What you are asked to do
Find "Task: Click the folder icon in toolbar", then copy its line and every later line of the entries exactly through the end, leaving all pictures out.

Material shown
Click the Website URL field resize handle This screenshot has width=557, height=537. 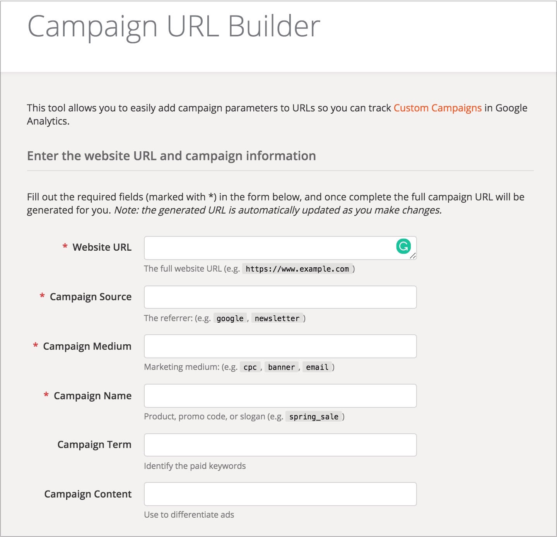tap(413, 256)
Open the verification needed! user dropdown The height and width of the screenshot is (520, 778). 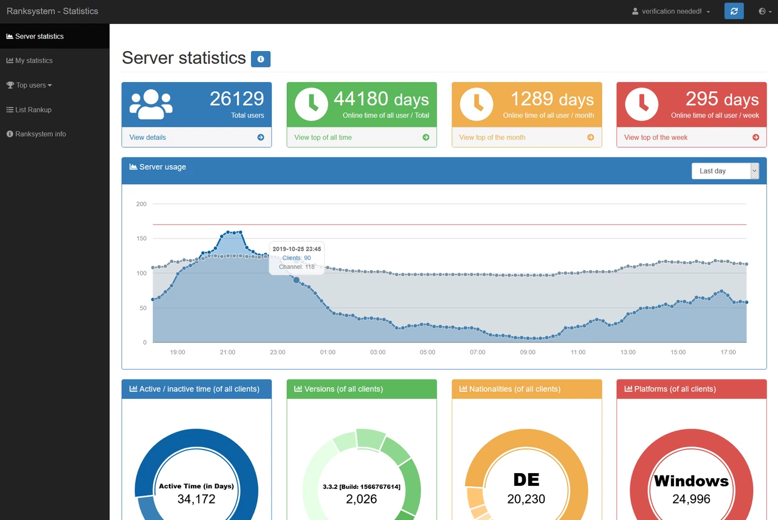click(x=671, y=12)
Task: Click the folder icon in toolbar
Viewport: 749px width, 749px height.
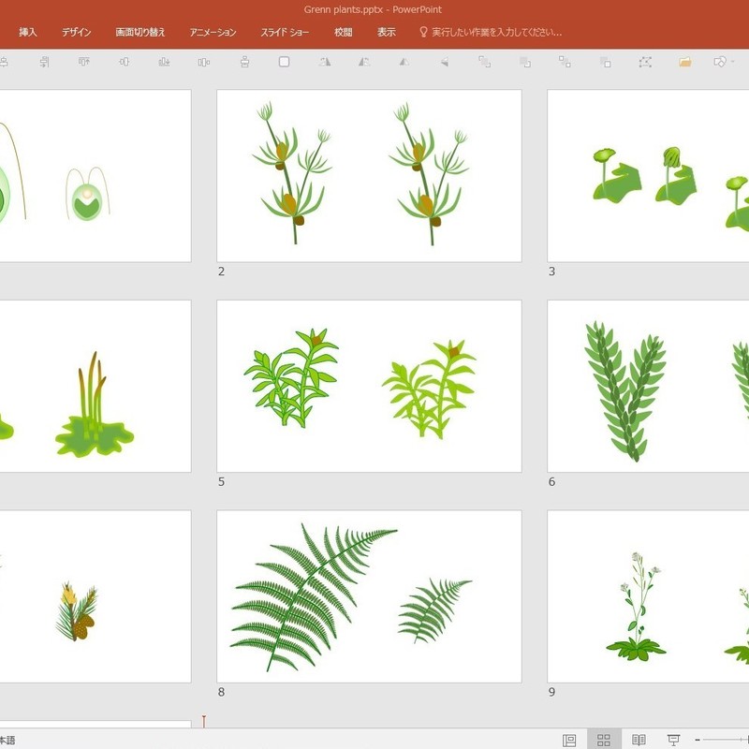Action: pyautogui.click(x=685, y=62)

Response to this exercise
Task: Click the folder icon in toolbar
Viewport: 749px width, 749px height.
Action: pyautogui.click(x=685, y=62)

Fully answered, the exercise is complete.